- [Task instructions] Copy the records below word for word, leaving out nothing.

- [Data listing]

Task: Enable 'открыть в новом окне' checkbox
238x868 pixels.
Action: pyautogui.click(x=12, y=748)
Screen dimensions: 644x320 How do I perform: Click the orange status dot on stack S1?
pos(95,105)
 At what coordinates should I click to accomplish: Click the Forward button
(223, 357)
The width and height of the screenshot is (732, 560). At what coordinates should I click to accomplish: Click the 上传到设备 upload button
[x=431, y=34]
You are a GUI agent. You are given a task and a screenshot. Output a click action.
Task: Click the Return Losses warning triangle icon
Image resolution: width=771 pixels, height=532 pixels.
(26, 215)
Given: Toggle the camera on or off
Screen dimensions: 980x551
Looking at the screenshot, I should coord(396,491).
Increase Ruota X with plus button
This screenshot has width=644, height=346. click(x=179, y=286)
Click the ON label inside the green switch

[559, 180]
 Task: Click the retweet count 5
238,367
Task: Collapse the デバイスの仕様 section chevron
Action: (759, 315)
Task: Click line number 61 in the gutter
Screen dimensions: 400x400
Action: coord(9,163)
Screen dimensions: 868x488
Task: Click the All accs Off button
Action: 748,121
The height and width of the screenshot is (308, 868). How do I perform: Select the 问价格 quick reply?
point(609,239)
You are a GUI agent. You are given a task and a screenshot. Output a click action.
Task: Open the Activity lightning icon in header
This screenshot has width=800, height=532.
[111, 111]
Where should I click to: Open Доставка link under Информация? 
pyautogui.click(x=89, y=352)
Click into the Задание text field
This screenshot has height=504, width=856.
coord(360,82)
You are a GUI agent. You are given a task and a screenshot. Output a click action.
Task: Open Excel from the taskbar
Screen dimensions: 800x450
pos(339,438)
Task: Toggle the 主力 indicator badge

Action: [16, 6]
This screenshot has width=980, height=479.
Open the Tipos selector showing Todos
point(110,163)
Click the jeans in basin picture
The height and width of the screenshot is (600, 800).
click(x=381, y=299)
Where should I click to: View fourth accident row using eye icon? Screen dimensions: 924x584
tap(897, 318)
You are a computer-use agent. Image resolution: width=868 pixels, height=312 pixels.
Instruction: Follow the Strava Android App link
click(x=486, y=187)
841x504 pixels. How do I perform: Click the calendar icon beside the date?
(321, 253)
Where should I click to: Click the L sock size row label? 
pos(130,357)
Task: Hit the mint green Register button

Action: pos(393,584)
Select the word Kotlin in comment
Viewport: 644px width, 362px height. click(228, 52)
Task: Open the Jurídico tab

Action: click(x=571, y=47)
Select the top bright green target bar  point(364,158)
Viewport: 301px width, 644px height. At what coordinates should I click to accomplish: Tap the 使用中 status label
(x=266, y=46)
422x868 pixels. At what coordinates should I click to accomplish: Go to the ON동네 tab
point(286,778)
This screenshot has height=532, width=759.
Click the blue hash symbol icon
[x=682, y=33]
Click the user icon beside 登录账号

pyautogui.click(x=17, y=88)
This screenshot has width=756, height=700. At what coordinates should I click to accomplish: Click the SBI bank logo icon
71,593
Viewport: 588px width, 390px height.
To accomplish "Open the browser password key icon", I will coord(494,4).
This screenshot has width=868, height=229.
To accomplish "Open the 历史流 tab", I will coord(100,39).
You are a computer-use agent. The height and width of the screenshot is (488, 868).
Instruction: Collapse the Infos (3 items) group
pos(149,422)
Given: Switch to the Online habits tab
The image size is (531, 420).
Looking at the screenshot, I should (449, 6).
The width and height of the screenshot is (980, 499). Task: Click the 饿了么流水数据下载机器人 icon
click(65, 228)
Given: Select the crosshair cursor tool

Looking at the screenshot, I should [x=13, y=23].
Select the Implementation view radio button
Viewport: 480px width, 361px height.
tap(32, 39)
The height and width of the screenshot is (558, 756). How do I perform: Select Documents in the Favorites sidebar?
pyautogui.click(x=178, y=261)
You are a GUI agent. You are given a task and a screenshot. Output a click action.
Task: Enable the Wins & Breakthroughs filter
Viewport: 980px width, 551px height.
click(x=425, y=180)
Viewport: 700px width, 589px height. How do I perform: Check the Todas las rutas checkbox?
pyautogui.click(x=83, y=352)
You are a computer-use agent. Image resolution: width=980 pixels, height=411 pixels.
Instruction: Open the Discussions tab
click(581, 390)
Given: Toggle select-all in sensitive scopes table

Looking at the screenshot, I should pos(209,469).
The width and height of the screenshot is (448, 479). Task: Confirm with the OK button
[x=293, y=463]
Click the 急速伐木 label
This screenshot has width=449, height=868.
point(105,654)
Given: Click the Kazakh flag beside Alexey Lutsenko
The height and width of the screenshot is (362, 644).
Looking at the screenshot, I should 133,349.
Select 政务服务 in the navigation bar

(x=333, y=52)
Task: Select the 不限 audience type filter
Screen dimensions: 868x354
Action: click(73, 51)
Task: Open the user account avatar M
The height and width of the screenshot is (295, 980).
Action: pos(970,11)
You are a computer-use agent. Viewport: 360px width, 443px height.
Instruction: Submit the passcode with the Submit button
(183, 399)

- [Exercise output]
Task: Enable 'открыть в новом окне' checkbox
238x868 pixels.
Action: pyautogui.click(x=12, y=748)
Screen dimensions: 644x320 How do I perform: Click the orange status dot on stack S1?
pos(95,105)
 At what coordinates should I click to accomplish: Click the Forward button
(223, 357)
The width and height of the screenshot is (732, 560). At what coordinates should I click to accomplish: Click the 上传到设备 upload button
[x=431, y=34]
You are a GUI agent. You are given a task and a screenshot. Output a click action.
Task: Click the Return Losses warning triangle icon
Image resolution: width=771 pixels, height=532 pixels.
(26, 215)
Given: Toggle the camera on or off
Screen dimensions: 980x551
Looking at the screenshot, I should coord(396,491).
Increase Ruota X with plus button
This screenshot has width=644, height=346. click(x=179, y=286)
Click the ON label inside the green switch

[559, 180]
 Task: Click the retweet count 5
238,367
Task: Collapse the デバイスの仕様 section chevron
Action: (759, 315)
Task: Click line number 61 in the gutter
Screen dimensions: 400x400
Action: coord(9,163)
Screen dimensions: 868x488
Task: Click the All accs Off button
Action: 748,121
The height and width of the screenshot is (308, 868). How do I perform: Select the 问价格 quick reply?
point(609,239)
You are a GUI agent. You are given a task and a screenshot. Output a click action.
Task: Open the Activity lightning icon in header
This screenshot has width=800, height=532.
[111, 111]
Where should I click to: Open Доставка link under Информация? 
pyautogui.click(x=89, y=352)
Click into the Задание text field
This screenshot has height=504, width=856.
coord(360,82)
You are a GUI agent. You are given a task and a screenshot. Output a click action.
Task: Open Excel from the taskbar
Screen dimensions: 800x450
pos(339,438)
Task: Toggle the 主力 indicator badge

Action: [16, 6]
This screenshot has width=980, height=479.
Open the Tipos selector showing Todos
point(110,163)
Click the jeans in basin picture
The height and width of the screenshot is (600, 800).
click(x=381, y=299)
Where should I click to: View fourth accident row using eye icon? Screen dimensions: 924x584
tap(897, 318)
You are a computer-use agent. Image resolution: width=868 pixels, height=312 pixels.
Instruction: Follow the Strava Android App link
click(x=486, y=187)
841x504 pixels. How do I perform: Click the calendar icon beside the date?
(321, 253)
Where should I click to: Click the L sock size row label? 
pos(130,357)
Task: Hit the mint green Register button

Action: pos(393,584)
Select the word Kotlin in comment
Viewport: 644px width, 362px height. click(228, 52)
Task: Open the Jurídico tab

Action: click(x=571, y=47)
Select the top bright green target bar  point(364,158)
Viewport: 301px width, 644px height. At what coordinates should I click to accomplish: Tap the 使用中 status label
(x=266, y=46)
422x868 pixels. At what coordinates should I click to accomplish: Go to the ON동네 tab
point(286,778)
This screenshot has height=532, width=759.
Click the blue hash symbol icon
[x=682, y=33]
Click the user icon beside 登录账号

pyautogui.click(x=17, y=88)
This screenshot has width=756, height=700. At what coordinates should I click to accomplish: Click the SBI bank logo icon
71,593
Viewport: 588px width, 390px height.
To accomplish "Open the browser password key icon", I will coord(494,4).
This screenshot has width=868, height=229.
To accomplish "Open the 历史流 tab", I will coord(100,39).
You are a computer-use agent. The height and width of the screenshot is (488, 868).
Instruction: Collapse the Infos (3 items) group
pos(149,422)
Given: Switch to the Online habits tab
The image size is (531, 420).
Looking at the screenshot, I should (449, 6).
The width and height of the screenshot is (980, 499). Task: Click the 饿了么流水数据下载机器人 icon
click(65, 228)
Given: Select the crosshair cursor tool

Looking at the screenshot, I should [x=13, y=23].
Select the Implementation view radio button
Viewport: 480px width, 361px height.
tap(32, 39)
The height and width of the screenshot is (558, 756). How do I perform: Select Documents in the Favorites sidebar?
pyautogui.click(x=178, y=261)
You are a GUI agent. You are given a task and a screenshot. Output a click action.
Task: Enable the Wins & Breakthroughs filter
Viewport: 980px width, 551px height.
click(x=425, y=180)
Viewport: 700px width, 589px height. How do I perform: Check the Todas las rutas checkbox?
pyautogui.click(x=83, y=352)
You are a computer-use agent. Image resolution: width=980 pixels, height=411 pixels.
Instruction: Open the Discussions tab
click(581, 390)
Given: Toggle select-all in sensitive scopes table

Looking at the screenshot, I should pos(209,469).
The width and height of the screenshot is (448, 479). Task: Confirm with the OK button
[x=293, y=463]
Click the 急速伐木 label
This screenshot has width=449, height=868.
point(105,654)
Given: Click the Kazakh flag beside Alexey Lutsenko
The height and width of the screenshot is (362, 644).
Looking at the screenshot, I should 133,349.
Select 政务服务 in the navigation bar

(x=333, y=52)
Task: Select the 不限 audience type filter
Screen dimensions: 868x354
Action: click(73, 51)
Task: Open the user account avatar M
The height and width of the screenshot is (295, 980).
Action: pos(970,11)
You are a computer-use agent. Viewport: 360px width, 443px height.
Instruction: Submit the passcode with the Submit button
(183, 399)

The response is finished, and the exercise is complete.